▶ How to complete this task
Return, word for word, only the lines of the data below that lie between the line with "Click the Tasks usage progress bar" and the line with "Screen dimensions: 382x224", those two lines included.
[[ The input, beginning ]]
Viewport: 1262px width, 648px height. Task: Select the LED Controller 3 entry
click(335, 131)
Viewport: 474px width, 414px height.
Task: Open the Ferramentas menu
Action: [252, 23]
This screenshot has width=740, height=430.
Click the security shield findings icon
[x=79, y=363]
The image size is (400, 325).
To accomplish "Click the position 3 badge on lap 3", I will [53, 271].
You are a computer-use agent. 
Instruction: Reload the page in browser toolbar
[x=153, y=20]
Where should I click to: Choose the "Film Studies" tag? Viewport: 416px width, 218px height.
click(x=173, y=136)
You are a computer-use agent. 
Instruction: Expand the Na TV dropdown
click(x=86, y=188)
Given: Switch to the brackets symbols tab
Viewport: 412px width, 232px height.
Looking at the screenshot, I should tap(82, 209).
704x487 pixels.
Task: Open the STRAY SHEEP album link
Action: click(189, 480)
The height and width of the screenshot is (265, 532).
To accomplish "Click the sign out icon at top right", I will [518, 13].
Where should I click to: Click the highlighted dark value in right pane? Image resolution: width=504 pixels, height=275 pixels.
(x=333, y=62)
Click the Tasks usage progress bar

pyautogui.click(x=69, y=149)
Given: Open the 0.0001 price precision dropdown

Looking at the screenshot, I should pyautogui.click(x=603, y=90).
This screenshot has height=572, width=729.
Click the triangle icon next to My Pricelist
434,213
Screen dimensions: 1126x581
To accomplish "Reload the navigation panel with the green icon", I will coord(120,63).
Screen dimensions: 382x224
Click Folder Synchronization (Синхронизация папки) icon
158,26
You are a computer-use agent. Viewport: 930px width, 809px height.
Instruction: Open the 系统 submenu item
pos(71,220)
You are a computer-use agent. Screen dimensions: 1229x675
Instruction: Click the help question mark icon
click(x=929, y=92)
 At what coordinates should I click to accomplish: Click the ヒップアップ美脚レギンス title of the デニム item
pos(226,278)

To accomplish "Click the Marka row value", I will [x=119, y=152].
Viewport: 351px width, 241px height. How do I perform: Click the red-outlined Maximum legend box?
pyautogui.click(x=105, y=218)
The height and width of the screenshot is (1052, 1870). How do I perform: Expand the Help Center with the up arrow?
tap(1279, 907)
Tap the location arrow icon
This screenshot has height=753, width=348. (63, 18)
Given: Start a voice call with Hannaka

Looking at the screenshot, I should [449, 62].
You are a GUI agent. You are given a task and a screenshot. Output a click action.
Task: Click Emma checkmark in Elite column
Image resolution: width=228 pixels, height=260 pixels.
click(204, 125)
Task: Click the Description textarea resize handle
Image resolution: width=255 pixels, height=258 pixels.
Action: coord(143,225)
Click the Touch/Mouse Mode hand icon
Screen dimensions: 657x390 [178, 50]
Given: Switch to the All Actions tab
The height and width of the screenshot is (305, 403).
[[ The input, end ]]
▶ Reply
Click the Tasks usage progress bar

pyautogui.click(x=69, y=149)
Given: Open the 0.0001 price precision dropdown

Looking at the screenshot, I should pyautogui.click(x=603, y=90).
This screenshot has height=572, width=729.
Click the triangle icon next to My Pricelist
434,213
Screen dimensions: 1126x581
To accomplish "Reload the navigation panel with the green icon", I will coord(120,63).
Screen dimensions: 382x224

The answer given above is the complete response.